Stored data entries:

★ ★ ★

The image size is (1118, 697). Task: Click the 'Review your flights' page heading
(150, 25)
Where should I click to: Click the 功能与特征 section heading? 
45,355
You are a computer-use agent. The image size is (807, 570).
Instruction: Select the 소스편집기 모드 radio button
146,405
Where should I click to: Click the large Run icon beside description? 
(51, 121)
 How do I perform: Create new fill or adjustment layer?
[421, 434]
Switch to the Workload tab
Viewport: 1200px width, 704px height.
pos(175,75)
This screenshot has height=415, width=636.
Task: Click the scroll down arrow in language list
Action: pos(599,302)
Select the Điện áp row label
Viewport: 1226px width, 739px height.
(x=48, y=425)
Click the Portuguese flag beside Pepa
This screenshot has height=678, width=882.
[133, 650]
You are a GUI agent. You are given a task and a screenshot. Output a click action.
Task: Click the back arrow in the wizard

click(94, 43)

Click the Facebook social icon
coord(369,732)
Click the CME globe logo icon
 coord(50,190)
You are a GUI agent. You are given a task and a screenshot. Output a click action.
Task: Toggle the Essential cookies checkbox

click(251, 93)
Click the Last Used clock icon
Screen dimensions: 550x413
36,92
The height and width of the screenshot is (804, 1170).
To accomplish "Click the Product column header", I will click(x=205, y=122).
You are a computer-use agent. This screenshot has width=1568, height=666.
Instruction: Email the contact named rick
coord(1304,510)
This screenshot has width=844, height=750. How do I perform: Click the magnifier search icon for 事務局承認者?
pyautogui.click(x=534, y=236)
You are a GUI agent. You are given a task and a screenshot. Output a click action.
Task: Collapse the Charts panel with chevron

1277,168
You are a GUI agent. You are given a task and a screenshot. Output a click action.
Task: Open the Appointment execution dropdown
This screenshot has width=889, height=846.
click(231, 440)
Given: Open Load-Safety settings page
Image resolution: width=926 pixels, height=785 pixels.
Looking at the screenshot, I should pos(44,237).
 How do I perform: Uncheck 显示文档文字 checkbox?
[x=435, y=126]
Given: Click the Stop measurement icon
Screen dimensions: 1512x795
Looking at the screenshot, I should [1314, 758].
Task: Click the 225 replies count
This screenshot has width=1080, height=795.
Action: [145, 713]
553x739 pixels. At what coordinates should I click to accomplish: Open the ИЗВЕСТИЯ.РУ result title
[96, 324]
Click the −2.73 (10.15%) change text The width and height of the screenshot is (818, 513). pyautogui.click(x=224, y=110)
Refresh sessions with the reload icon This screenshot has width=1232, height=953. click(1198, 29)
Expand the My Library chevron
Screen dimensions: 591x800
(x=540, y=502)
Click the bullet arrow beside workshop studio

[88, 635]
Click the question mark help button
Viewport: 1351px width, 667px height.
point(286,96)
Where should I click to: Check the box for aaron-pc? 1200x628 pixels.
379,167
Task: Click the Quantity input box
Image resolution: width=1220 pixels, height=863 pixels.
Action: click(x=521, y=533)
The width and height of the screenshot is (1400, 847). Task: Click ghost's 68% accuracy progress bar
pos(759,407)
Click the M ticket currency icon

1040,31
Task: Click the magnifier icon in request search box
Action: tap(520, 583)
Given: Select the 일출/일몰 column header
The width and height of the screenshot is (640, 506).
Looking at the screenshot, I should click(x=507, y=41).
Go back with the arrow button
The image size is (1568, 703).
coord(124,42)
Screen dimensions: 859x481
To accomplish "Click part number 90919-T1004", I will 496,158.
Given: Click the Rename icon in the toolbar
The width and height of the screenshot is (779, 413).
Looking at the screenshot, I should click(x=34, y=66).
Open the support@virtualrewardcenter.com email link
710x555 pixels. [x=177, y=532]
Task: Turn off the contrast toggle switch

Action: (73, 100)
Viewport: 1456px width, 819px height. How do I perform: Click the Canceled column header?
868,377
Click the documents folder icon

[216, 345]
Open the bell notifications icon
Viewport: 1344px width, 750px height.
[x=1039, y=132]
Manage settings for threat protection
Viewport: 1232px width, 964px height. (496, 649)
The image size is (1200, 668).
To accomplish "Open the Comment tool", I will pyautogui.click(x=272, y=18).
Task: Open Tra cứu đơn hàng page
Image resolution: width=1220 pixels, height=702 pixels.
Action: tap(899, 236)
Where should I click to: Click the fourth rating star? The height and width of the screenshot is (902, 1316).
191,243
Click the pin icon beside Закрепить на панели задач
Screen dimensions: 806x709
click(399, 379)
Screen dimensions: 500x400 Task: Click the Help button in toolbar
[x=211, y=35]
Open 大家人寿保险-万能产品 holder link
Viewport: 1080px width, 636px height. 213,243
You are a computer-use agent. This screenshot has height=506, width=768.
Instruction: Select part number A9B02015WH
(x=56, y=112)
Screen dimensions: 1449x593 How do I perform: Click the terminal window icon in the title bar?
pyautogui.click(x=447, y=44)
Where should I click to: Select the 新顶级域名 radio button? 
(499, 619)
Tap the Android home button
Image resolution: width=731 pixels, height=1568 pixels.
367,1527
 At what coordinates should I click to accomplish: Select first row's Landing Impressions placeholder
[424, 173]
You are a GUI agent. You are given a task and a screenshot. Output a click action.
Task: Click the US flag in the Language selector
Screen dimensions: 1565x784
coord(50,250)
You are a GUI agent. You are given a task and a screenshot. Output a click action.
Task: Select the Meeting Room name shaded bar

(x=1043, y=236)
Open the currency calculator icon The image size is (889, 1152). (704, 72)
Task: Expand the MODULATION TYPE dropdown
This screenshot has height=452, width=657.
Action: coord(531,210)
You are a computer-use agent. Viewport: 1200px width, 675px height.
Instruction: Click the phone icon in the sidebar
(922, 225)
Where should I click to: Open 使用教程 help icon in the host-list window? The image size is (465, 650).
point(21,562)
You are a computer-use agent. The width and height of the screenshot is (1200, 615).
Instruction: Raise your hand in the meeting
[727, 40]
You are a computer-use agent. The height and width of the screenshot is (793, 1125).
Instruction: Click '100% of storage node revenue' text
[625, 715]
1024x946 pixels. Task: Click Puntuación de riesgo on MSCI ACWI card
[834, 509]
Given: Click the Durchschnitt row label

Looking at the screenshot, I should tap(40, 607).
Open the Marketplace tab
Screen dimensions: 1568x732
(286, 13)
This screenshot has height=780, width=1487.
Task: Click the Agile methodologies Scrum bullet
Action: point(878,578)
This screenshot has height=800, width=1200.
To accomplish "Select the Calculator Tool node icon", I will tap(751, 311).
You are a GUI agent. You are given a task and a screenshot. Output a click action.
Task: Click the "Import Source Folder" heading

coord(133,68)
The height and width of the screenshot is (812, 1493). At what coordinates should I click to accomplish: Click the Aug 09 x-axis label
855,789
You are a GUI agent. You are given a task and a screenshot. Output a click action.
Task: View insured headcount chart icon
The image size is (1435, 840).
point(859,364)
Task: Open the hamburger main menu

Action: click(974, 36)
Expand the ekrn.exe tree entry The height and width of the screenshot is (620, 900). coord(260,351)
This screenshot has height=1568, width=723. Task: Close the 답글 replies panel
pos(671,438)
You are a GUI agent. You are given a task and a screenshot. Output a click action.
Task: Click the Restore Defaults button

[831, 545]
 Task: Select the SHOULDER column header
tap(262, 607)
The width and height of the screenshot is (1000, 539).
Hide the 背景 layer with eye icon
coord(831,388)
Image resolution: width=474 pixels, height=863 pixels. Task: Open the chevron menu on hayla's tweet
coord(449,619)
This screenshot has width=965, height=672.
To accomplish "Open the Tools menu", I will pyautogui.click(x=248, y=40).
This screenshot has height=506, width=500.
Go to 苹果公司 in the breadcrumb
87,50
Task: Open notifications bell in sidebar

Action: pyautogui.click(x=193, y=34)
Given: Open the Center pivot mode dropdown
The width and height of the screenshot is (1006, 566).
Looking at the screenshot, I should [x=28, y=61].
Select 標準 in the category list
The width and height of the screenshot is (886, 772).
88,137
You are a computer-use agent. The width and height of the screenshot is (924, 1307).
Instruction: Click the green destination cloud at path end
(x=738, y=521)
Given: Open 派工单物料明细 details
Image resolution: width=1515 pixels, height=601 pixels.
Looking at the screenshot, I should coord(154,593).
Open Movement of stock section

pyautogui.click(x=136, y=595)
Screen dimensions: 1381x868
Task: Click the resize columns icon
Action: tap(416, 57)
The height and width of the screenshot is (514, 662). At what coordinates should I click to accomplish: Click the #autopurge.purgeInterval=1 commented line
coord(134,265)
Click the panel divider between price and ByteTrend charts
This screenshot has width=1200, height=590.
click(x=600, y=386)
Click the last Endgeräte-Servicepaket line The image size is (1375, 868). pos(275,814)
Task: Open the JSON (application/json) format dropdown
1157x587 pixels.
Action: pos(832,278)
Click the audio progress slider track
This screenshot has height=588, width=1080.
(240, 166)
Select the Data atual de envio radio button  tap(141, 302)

★ ★ ★

WORK ITEM: Repeat each line of the data above, exactly as it appears, from the first through the line that contains "Select the Điện áp row label".

RESPONSE FOR THIS EXERCISE:
The image size is (1118, 697). Task: Click the 'Review your flights' page heading
(150, 25)
Where should I click to: Click the 功能与特征 section heading? 
45,355
You are a computer-use agent. The image size is (807, 570).
Instruction: Select the 소스편집기 모드 radio button
146,405
Where should I click to: Click the large Run icon beside description? 
(51, 121)
 How do I perform: Create new fill or adjustment layer?
[421, 434]
Switch to the Workload tab
Viewport: 1200px width, 704px height.
pos(175,75)
This screenshot has height=415, width=636.
Task: Click the scroll down arrow in language list
Action: pos(599,302)
Select the Điện áp row label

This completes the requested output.